WRITTEN REQUEST:
Recast the lines below as a Markdown table with the columns "No." and "Line", starting with the line containing "Click the station ID 8921 text" and continuing through the line containing "Image resolution: width=935". Number each line, skip blank lines, and leave the pictures out.

SUPPLIED RECORDS:
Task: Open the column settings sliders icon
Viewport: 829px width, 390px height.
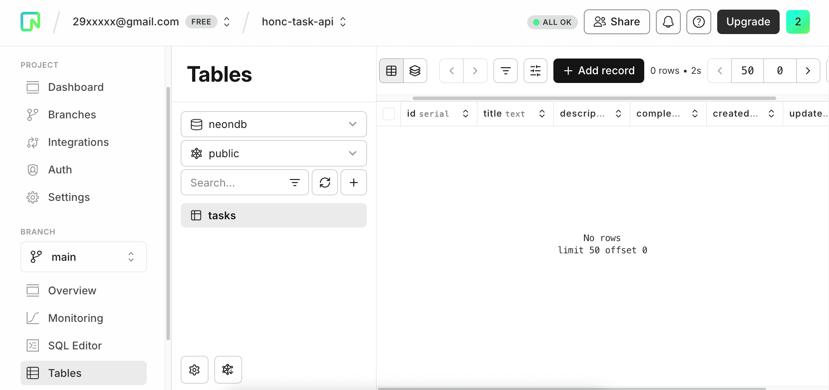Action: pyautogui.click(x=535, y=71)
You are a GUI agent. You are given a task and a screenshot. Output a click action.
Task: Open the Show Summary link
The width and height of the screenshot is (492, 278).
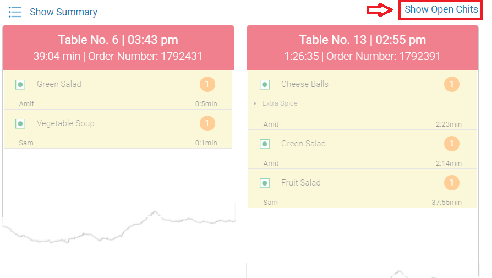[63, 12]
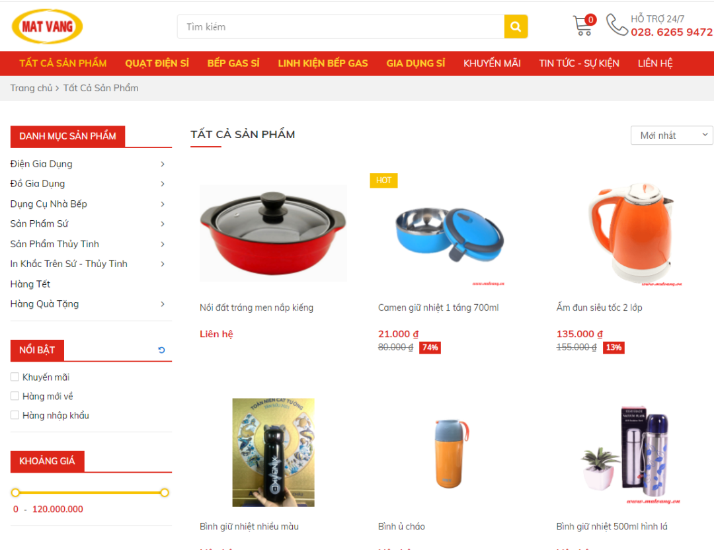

* * *

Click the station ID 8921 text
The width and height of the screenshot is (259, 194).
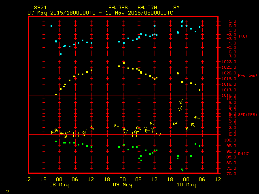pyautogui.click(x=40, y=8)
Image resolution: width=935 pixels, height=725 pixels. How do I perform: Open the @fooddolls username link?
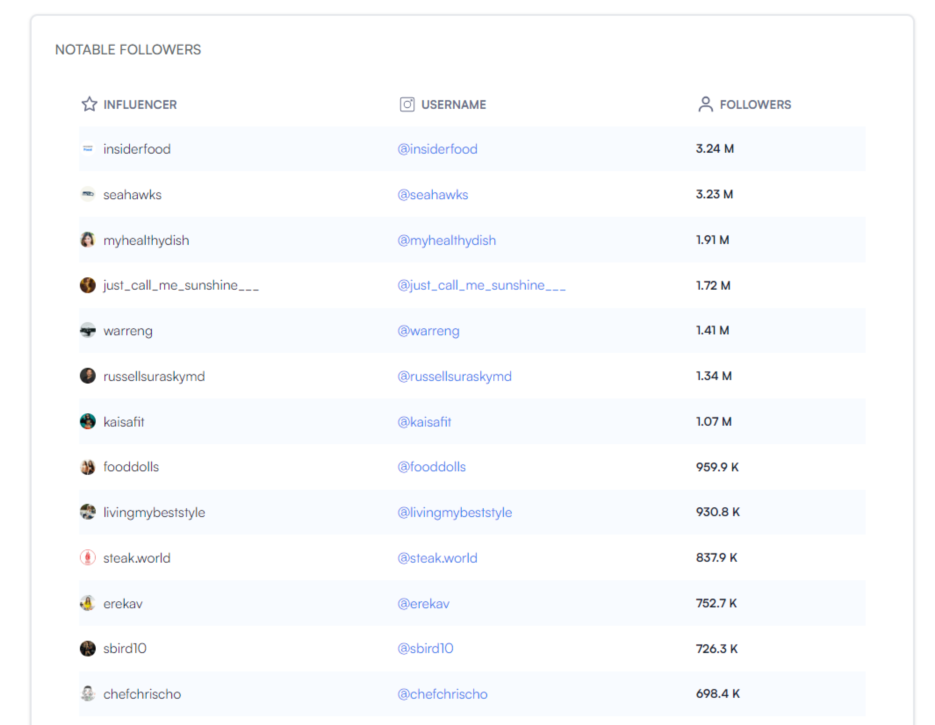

WRITTEN RESPONSE:
| No. | Line |
|---|---|
| 1 | Click the station ID 8921 text |
| 2 | The width and height of the screenshot is (259, 194). |
| 3 | pyautogui.click(x=40, y=8) |
| 4 | Image resolution: width=935 pixels, height=725 pixels. How do I perform: Open the @fooddolls username link? |